Le Premier ministre israélien, Benjamin Netanyahu, a déclaré dimanche que la seconde phase du plan américain visant à mettre fin à la guerre à Gaza était proche, tout en avertissant que plusieurs questions clés restaient à résoudre, notamment la possibilité du déploiement d'une force de sécurité multinationale.
Netanyahu, s'exprimant devant la presse aux côtés du chancelier allemand Friedrich Merz à Jérusalem, a indiqué qu'il tiendrait des discussions importantes avec le président américain Donald Trump à la fin du mois afin de garantir la mise en oeuvre de cette seconde phase du plan.
Le bureau du Premier ministre avait annoncé le 1er décembre que Donald Trump avait invité Netanyahu à la Maison Blanche « dans un avenir proche », bien qu'aucune date n'ait encore été rendue publique pour cette visite.
Netanyahu a précisé qu'il aborderait avec Trump la question de la fin du régime du Hamas à Gaza. Un cessez-le-feu entre Israël et le Hamas entre actuellement dans son deuxième mois, bien que les deux parties se soient à plusieurs reprises accusées mutuellement de violer l'accord de trêve.
Le Premier ministre a souligné l'importance que le Hamas respecte non seulement le cessez-le-feu, mais aussi « ses engagements » concernant le plan de désarmement et de démilitarisation de Gaza.

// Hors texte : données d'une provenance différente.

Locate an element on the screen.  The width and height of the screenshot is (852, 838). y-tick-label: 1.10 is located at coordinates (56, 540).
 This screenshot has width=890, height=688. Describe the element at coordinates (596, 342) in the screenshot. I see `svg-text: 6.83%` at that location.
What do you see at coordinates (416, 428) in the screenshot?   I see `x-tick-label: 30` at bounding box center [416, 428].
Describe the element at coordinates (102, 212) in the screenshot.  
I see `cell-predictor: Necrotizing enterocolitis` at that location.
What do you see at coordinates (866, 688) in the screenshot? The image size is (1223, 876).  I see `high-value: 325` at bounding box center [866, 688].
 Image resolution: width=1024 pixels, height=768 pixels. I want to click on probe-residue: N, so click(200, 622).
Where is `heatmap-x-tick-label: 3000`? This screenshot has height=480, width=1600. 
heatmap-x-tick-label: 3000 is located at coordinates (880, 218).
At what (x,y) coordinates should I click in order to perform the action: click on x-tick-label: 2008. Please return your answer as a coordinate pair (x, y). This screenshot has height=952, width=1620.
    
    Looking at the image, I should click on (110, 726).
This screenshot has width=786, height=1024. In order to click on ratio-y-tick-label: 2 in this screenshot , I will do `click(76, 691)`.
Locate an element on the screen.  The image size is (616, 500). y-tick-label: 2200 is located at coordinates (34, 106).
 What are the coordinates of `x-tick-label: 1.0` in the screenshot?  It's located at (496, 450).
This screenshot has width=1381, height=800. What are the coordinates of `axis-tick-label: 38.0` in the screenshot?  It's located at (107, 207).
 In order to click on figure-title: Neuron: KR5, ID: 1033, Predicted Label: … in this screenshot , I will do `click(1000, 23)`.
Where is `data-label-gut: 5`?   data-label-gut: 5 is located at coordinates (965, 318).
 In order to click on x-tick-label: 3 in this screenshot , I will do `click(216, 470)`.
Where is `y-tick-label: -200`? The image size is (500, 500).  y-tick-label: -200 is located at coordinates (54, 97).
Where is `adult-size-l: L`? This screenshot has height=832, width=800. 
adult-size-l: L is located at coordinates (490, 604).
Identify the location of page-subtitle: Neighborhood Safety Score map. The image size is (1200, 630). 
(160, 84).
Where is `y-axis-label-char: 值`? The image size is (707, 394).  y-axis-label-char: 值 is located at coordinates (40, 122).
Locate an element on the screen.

Israël a conservé le contrôle de 53 % de Gaza lors de la première phase du plan de Trump, qui prévoyait la libération d'otages détenus par des militants à Gaza et de Palestiniens détenus par Israël. Le dernier otage à remettre reste celui d'un policier israélien tué le 7 octobre 2023 lors des combats contre des militants de Gaza ayant pénétré en Israël.
« Nous le ramènerons », a affirmé Netanyahu.
Depuis le début du cessez-le-feu en octobre, le groupe armé s'est réimplanté dans le reste de la bande de Gaza.
CHANCELIER ALLEMAND : LA SECONDE PHASE DOIT DÉMARRER MAINTENANT
Selon le plan, Israël doit se retirer davantage lors de la seconde phase, alors qu'une autorité transitoire serait instaurée à Gaza, qu'une force de sécurité multinationale serait déployée, que le Hamas serait désarmé et que la reconstruction débuterait.
Un centre de coordination multinational a été mis en place en Israël, mais le plan ne fixe aucun calendrier et des responsables impliqués estiment que les efforts pour le faire avancer sont actuellement au point mort.
« Quel sera le calendrier ? Quelles seront les forces impliquées ? Aurons-nous des forces internationales ? Si non, quelles sont les alternatives ? Ce sont là autant de sujets en discussion », a expliqué Netanyahu, les qualifiant de questions centrales.
Merz a déclaré que l'Allemagne était prête à participer à la reconstruction de Gaza, mais attendrait la rencontre entre Netanyahu et Trump, ainsi que des clarifications sur l'implication de Washington, avant de décider de la contribution allemande. Il a toutefois insisté sur le fait que la seconde phase « doit commencer maintenant ».
Israël a mené à plusieurs reprises des frappes aériennes depuis l'entrée en vigueur du cessez-le-feu, affirmant qu'elles visaient à repousser des attaques ou à détruire des infrastructures militantes. Selon le ministère de la Santé de Gaza, 373 Palestiniens ont été tués depuis le début de la trêve. Trois soldats israéliens ont également péri lors d'attaques de militants.
NETANYAHU : L'ANNEXION DE LA CISJORDANIE RESTE UN SUJET DE DISCUSSION
Netanyahu a également indiqué qu'il discuterait avec Trump des « opportunités de paix », faisant référence aux efforts américains visant à établir des relations officielles entre Israël et des États arabes ou musulmans.
« Nous pensons qu'il existe une voie pour faire progresser une paix plus large avec les États arabes, ainsi qu'une voie pour établir une paix viable avec nos voisins palestiniens », a déclaré Netanyahu, tout en affirmant qu'Israël insisterait toujours pour garder le contrôle sécuritaire de la Cisjordanie.
Donald Trump, président des États-Unis depuis le 20 janvier 2025, a assuré aux dirigeants musulmans qu'Israël n'annexerait pas la Cisjordanie occupée, où le gouvernement Netanyahu soutient le développement de colonies juives.
La « question de l'annexion politique » de la Cisjordanie demeure un sujet de discussion, a ajouté Netanyahu.